A question I haven't seen answered too is the whole - we'll build different ships with different shipyards. Are we going with one rail enabled ship, one just cars and trucks? Again - I'd love further information here.

Re- the slight bump in capacity freight and people wise - I'm all for the efficiency gains by having rail enabled ferries - but it's a bit of a shame they will only carry 40 rail carts per trip. I'd prefer a bigger shift towards moving goods by rail and reducing trucks on the road - this is the only way to do it given its such a vital choke point.

Bit of a novel apologies - a guy who takes the ferries mostly as passenger walk on ~10 times a year.

[–] Ilovethebomb@lemmy.nz 4 points 4 weeks ago (6 children)

I think the major cost saving is having smaller ships means less port side infrastructure, so even if we do upgrade the port to modern standards, it will still be cheaper.

My understanding is we're buying two ships, which will be identical.
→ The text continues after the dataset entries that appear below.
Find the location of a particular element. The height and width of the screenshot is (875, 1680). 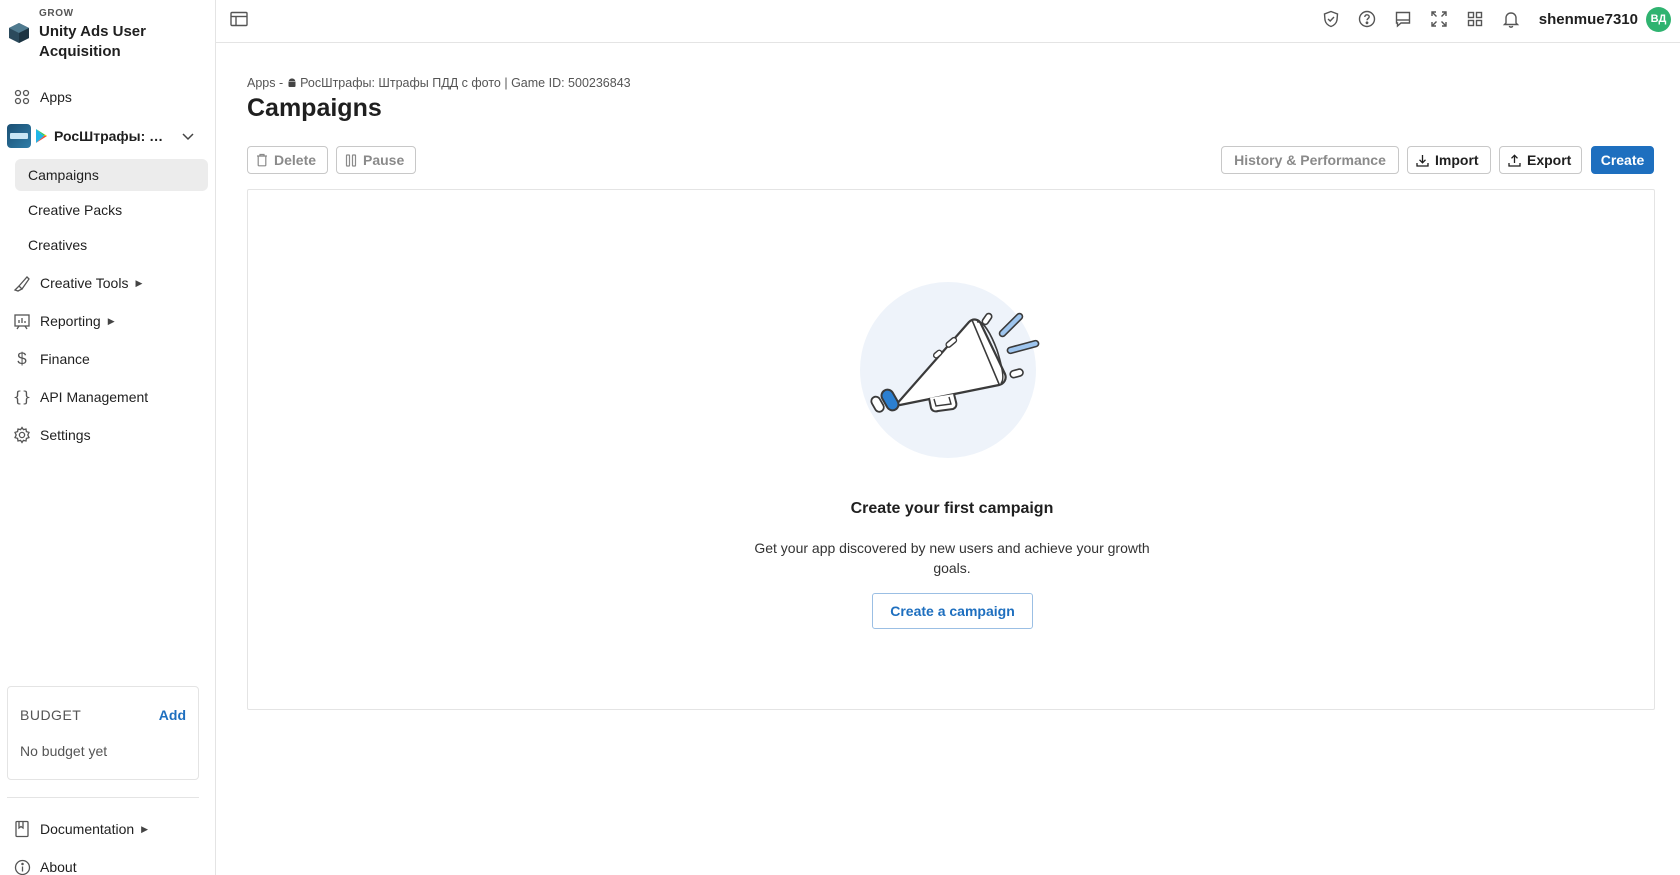

budget-add-link: Add is located at coordinates (172, 715).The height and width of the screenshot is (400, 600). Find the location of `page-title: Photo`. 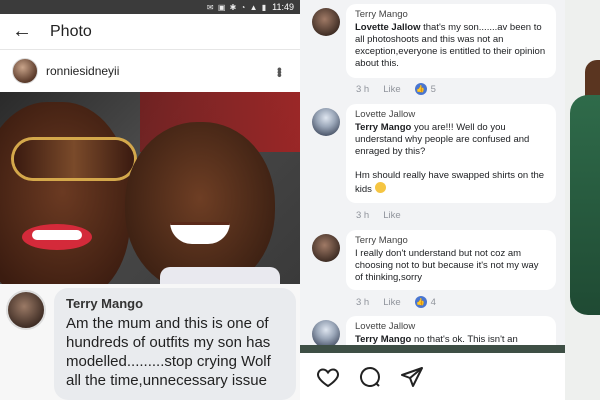

page-title: Photo is located at coordinates (71, 31).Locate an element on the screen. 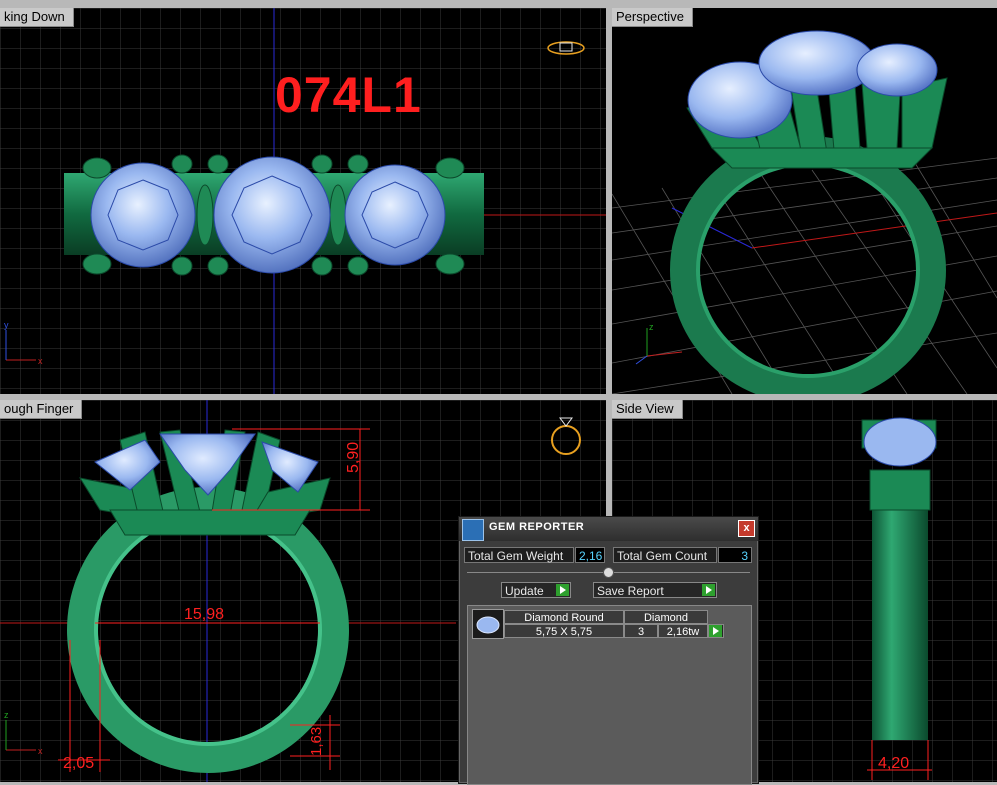 Image resolution: width=997 pixels, height=785 pixels. ring-shank-side is located at coordinates (900, 625).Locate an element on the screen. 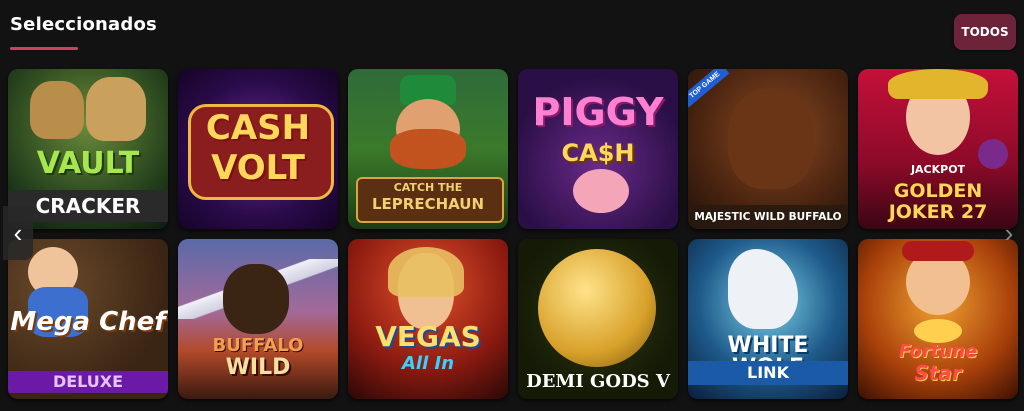  section-title: Seleccionados is located at coordinates (84, 24).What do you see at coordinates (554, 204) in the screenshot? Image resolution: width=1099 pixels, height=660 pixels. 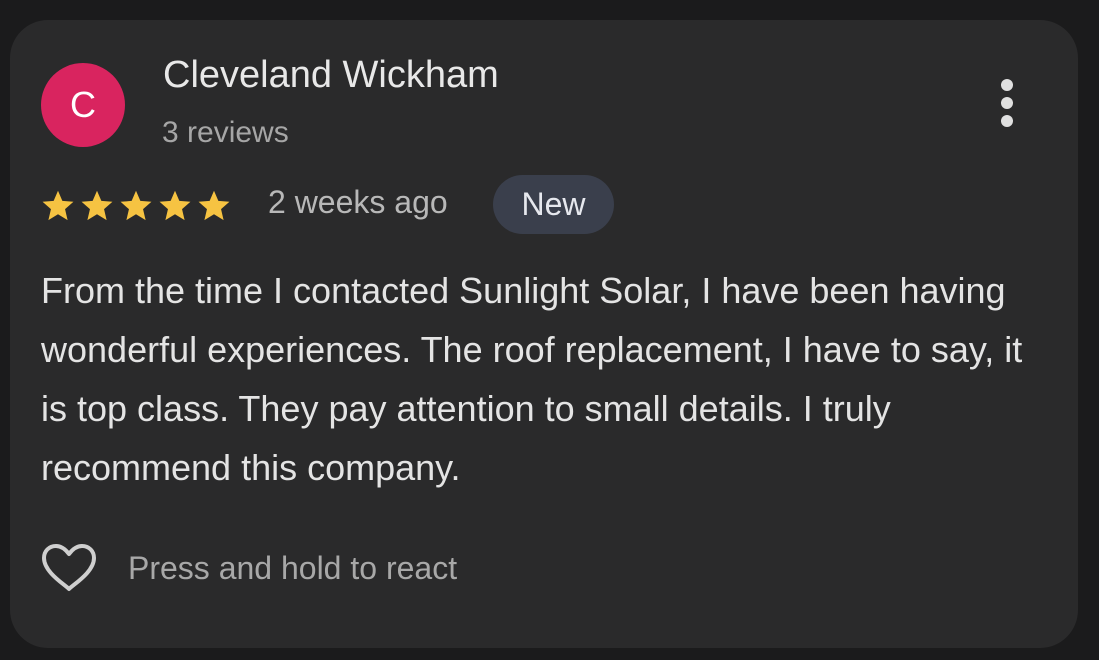 I see `new-badge: New` at bounding box center [554, 204].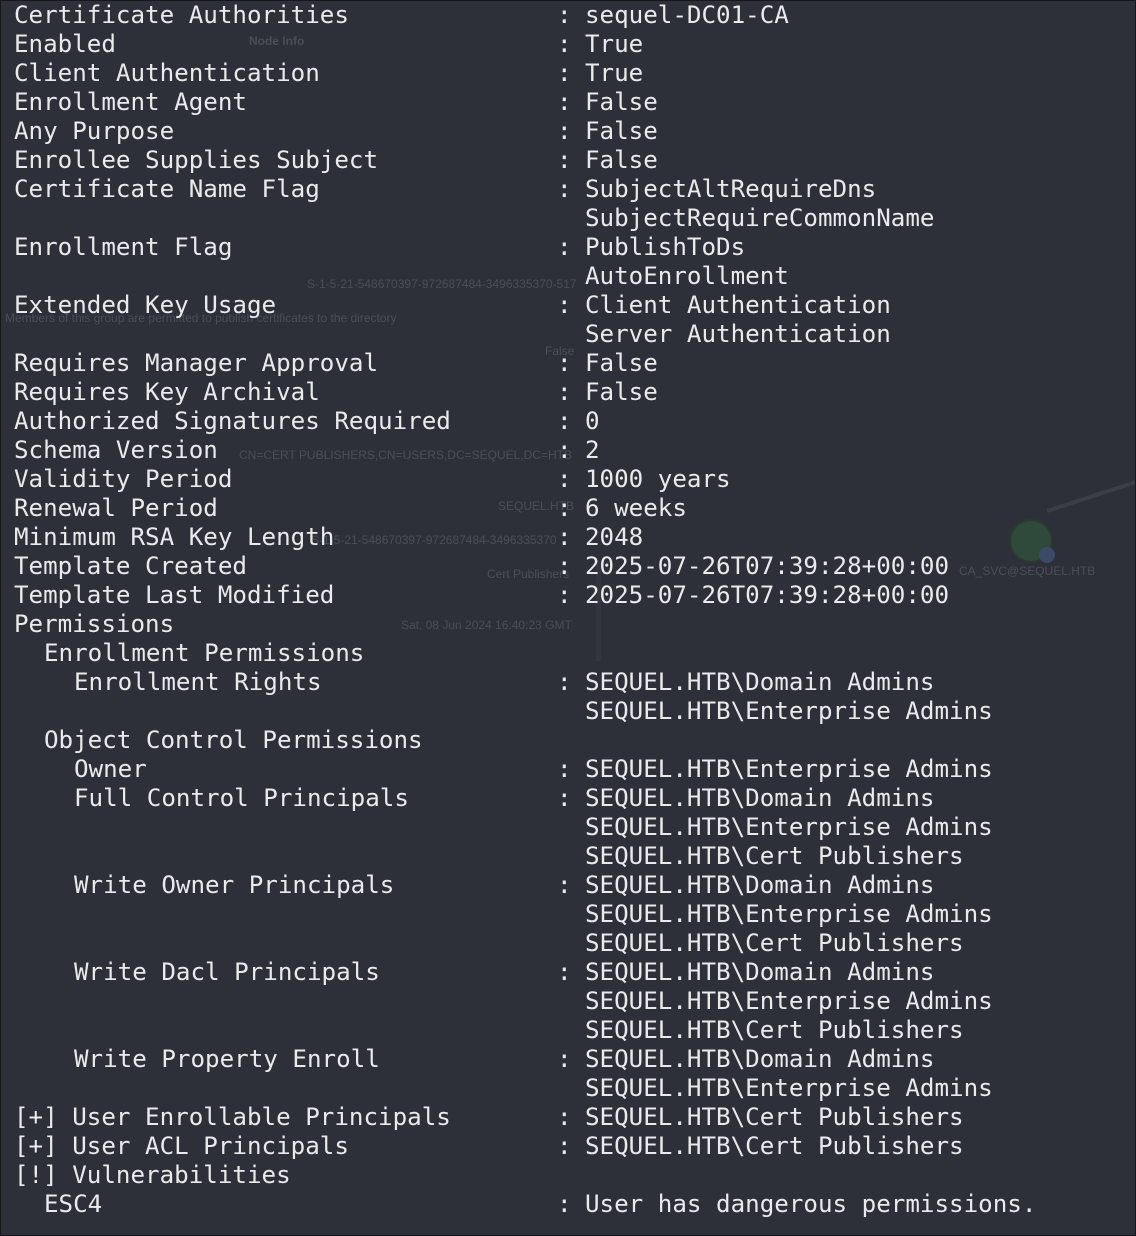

Also, forty rail cars is a lot, each one is equivalent to a fully loaded truck at least.

[–] MadMonkey@lemmy.world 3 points 4 weeks ago

Thanks for sharing your thoughts! I'm a project analyst working for government and hate relying on vague articles and cryptic press conferences.

Might chuck through a cheeky IOA and dig around for an updated Business case!

40 train carts is a good start, but my personal preference is for the ratio of trucks to train to tip over more to the train side, and with forty carts per ferry, I don't see how it's going to help given that according to gemini a train can carry 90-120 carts in one go.